Contour Software Inc., a Silicon Valley mortgage technology company, started a service last month to handle all aspects of loan origination, processing, and closing for mortgage companies.
The service, named Virtual Mortgage Company, aims to reduce the costs and paperwork of originating loans.
"We'll do all the processing, accept applications, order title and credit appraisals," said Scott Cooley, president and chief executive officer of Contour, "and we will even go to a customer's house to get signatures for closing. This is an excellent way for smaller banks to start doing mortgages without the expertise or excessive personnel."
Contour has designed Web sites for about 300 banks' mortgage units that can quote rates, prequalify potential borrowers, and originate loans on- line up to the point of closing.
The company can handle all contact with a borrower, requesting necessary documentation and placing it in a virtual loan folder.
Mr. Cooley said most banks pay an initial $7,000 fee, with an additional charge of $300 to $700 per loan, depending on the services outsourced. Banks using only the Web design service pay no fee per loan.

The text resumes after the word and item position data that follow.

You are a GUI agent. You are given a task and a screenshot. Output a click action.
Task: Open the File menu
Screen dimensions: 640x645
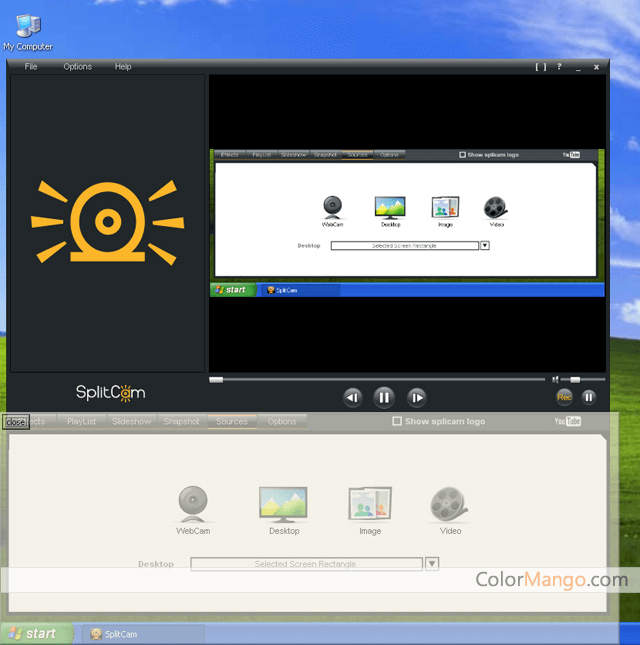point(31,67)
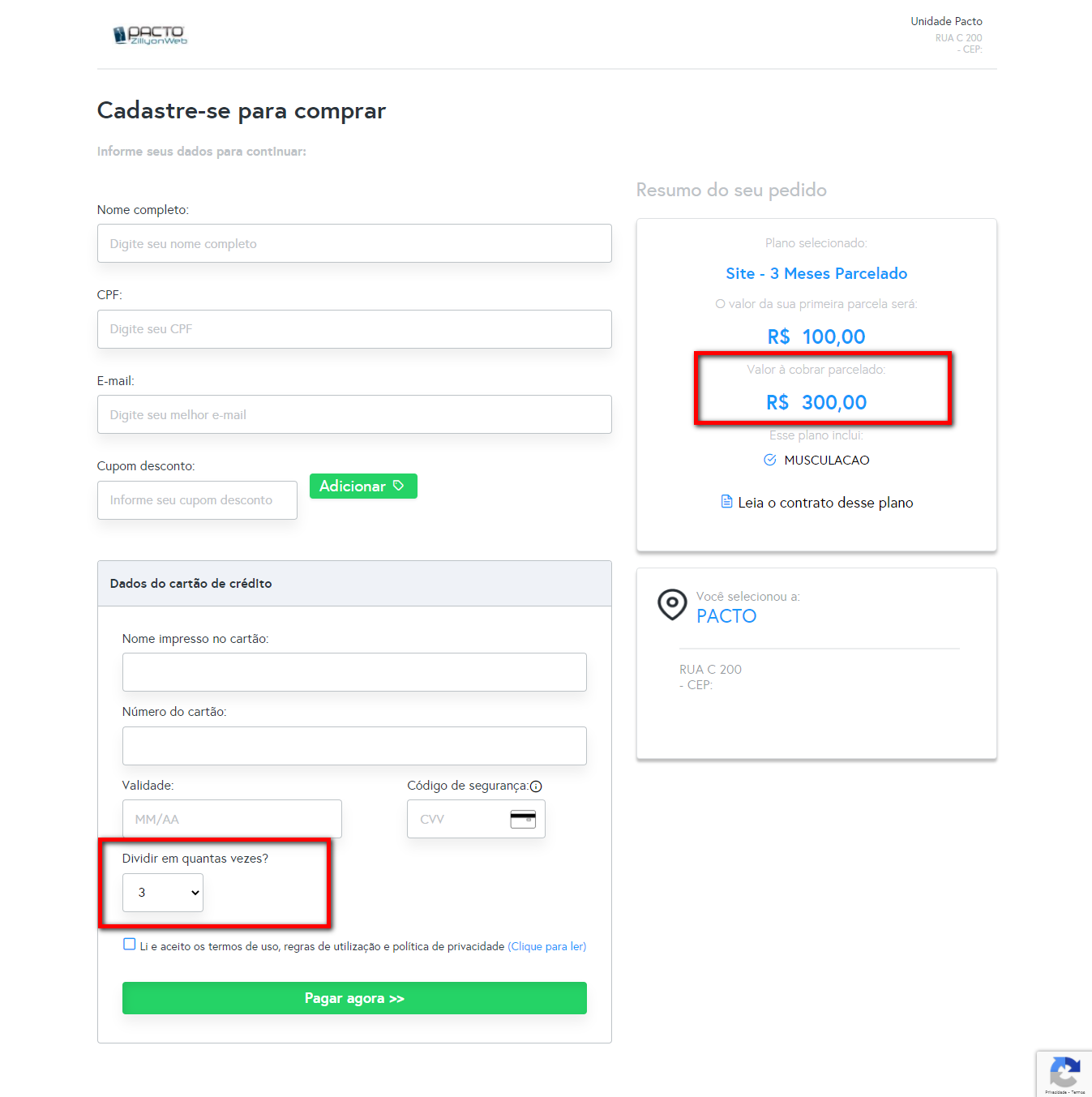Open 'Leia o contrato desse plano' link

(824, 503)
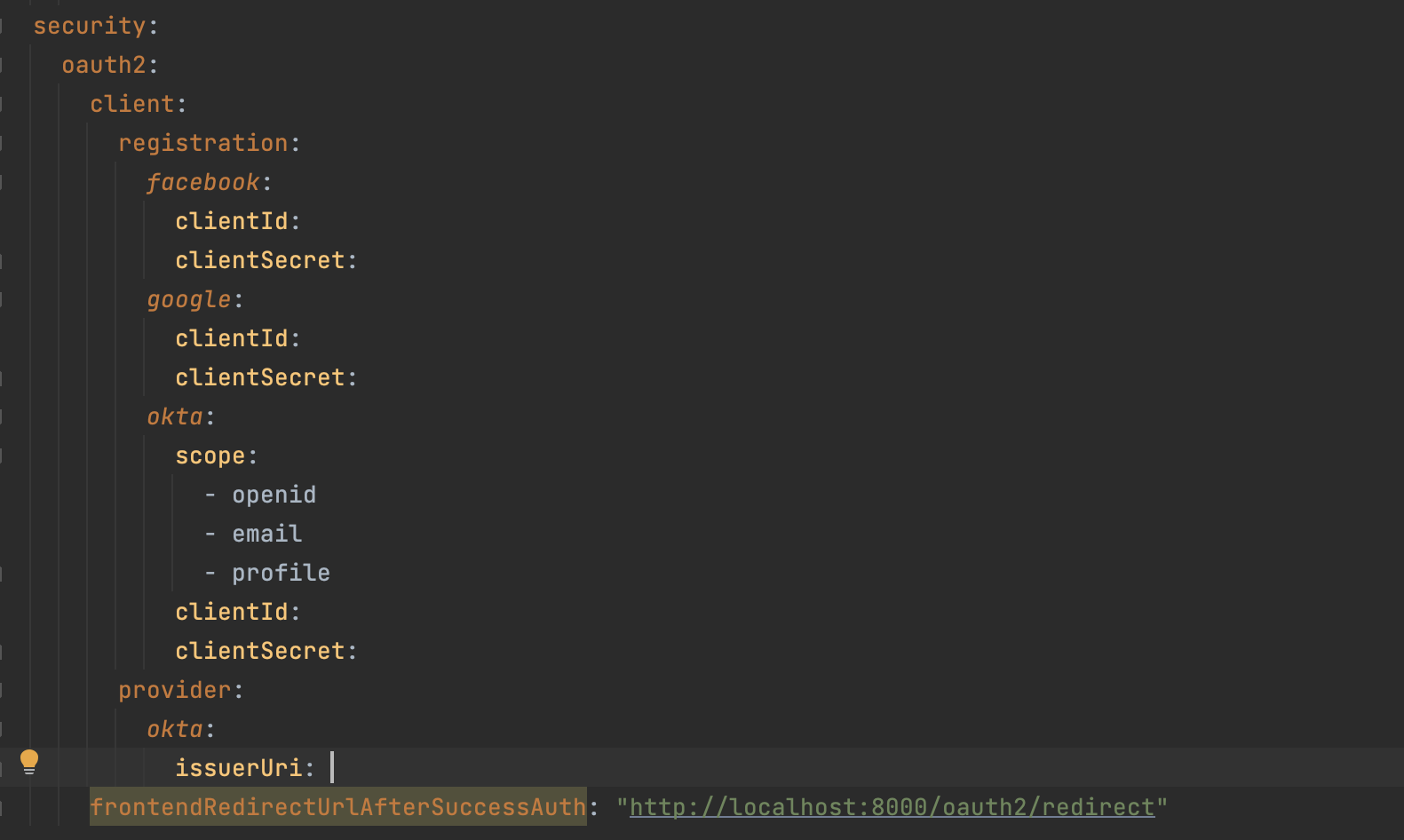Select the oauth2 key
The width and height of the screenshot is (1404, 840).
[103, 65]
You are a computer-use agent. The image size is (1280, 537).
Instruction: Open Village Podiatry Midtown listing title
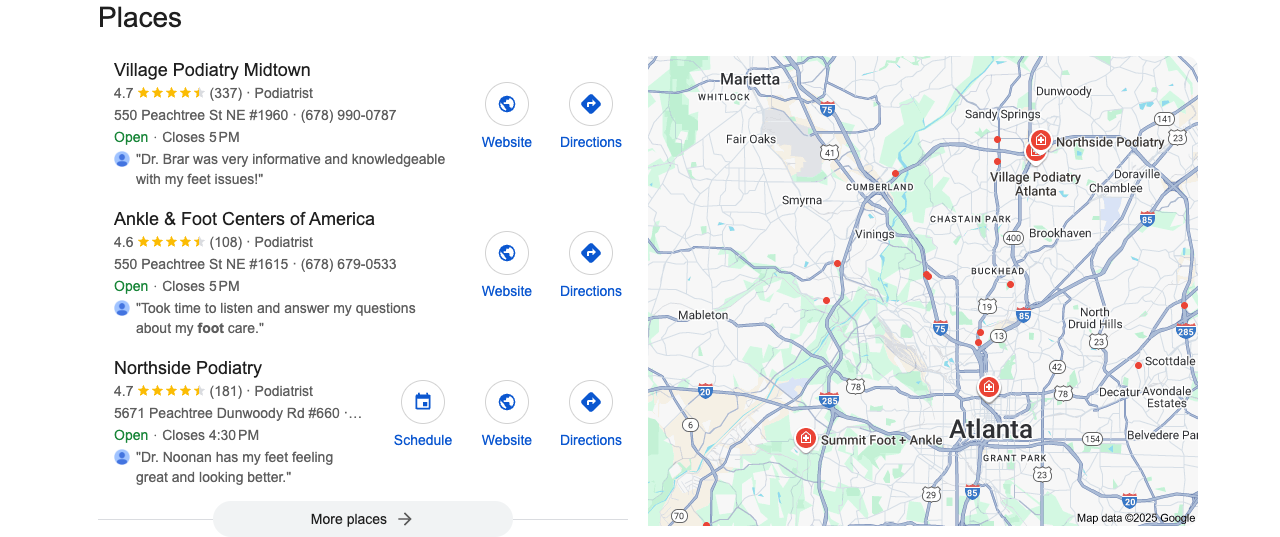tap(212, 70)
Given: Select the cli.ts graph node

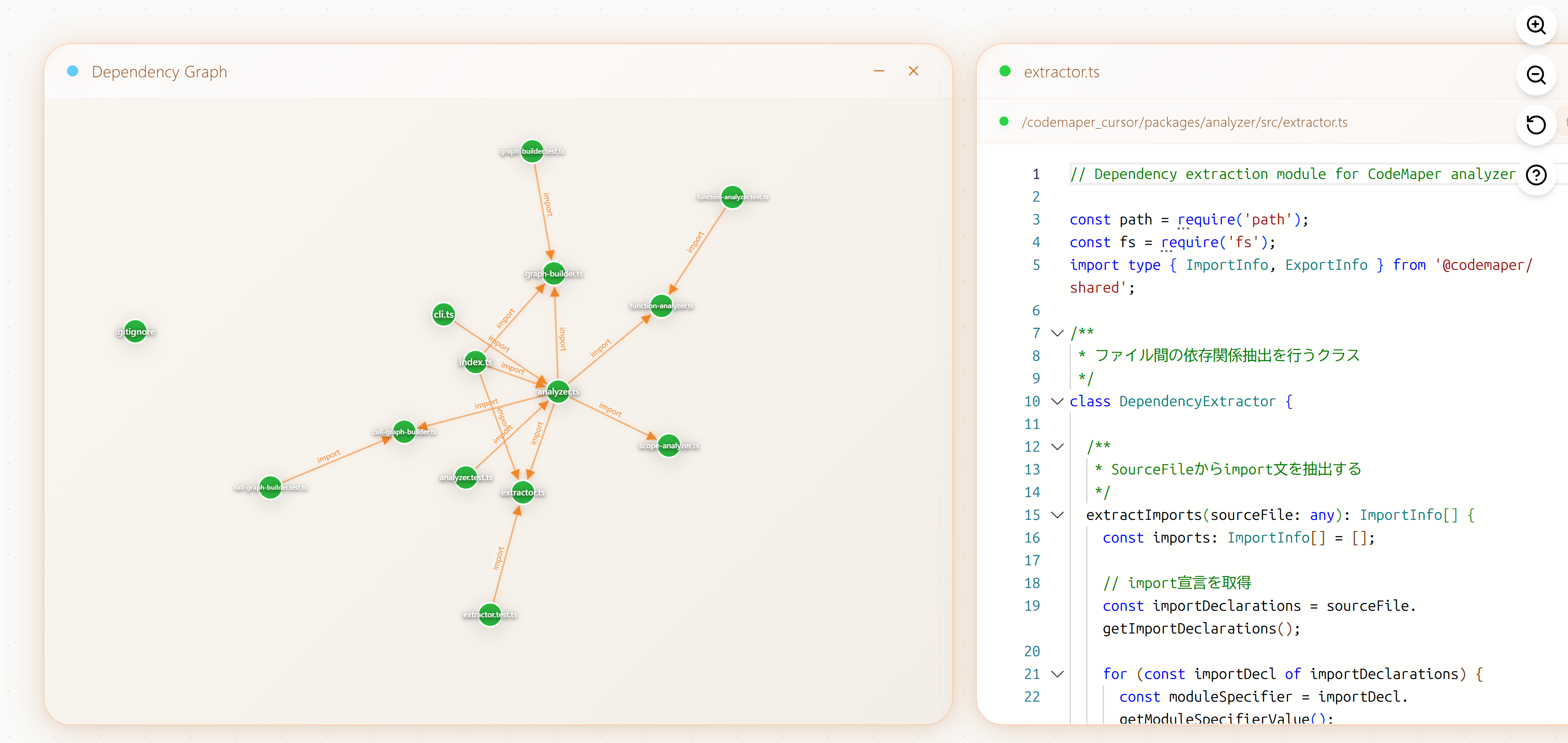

Contour was bought last April by First American Financial Corp., Santa Ana, Calif.
Contour is planning to underwrite loans through a Web browser with Republic Mortgage Insurance Co., which does contracted underwriting. Imaging the entire loan package on-line would also bypass paper and mailings to all parties involved in the loan.
Discount Mortgage Center, a Campbell, Calif., Internet mortgage bank, signed on as Contour's first purely on-line lender a month ago.
Stephen Feldman, president of Discount Mortgage, said the on-line company was spun off from a traditional mortgage bank. Mr. Feldman would not disclose the name of that company.
"We were looking to do a heck of a lot more loans than we could ever do on a face-to-face basis at a significantly better price for us and the client when we started this company," Mr. Feldman said. "We are certainly a ways from breaking even, but that is just a matter of time."
Mr. Feldman said the on-line bank required only four employees, no loan officers and thus no commissions. Discount Mortgage said that it has had five to 10 loan applications a day in the past month and 14,000 hits to its Web site.
Mr. Feldman said he plans to keep his on-line offerings simple, leaving the more exotic products to the traditional bank.
"You can't do everything on-line and be profitable. You need to restrict yourself to fixed 30- and 15-year conforming and jumbo loans and maybe one- year ARMs," Mr. Feldman said. "If somebody wants something other than that, they should be going to a full-service broker."
Mr. Cooley said that though on-line lending may be the wave of the future less-savvy borrowers may need to stay away from it.
"My prediction is that by 2003, we will see 50% or more of refinances and 20% of purchase transactions done on the Internet," he said. "But unless they are sophisticated and can do their own work on the Internet, a lot of buyers really need a lot of hand-holding."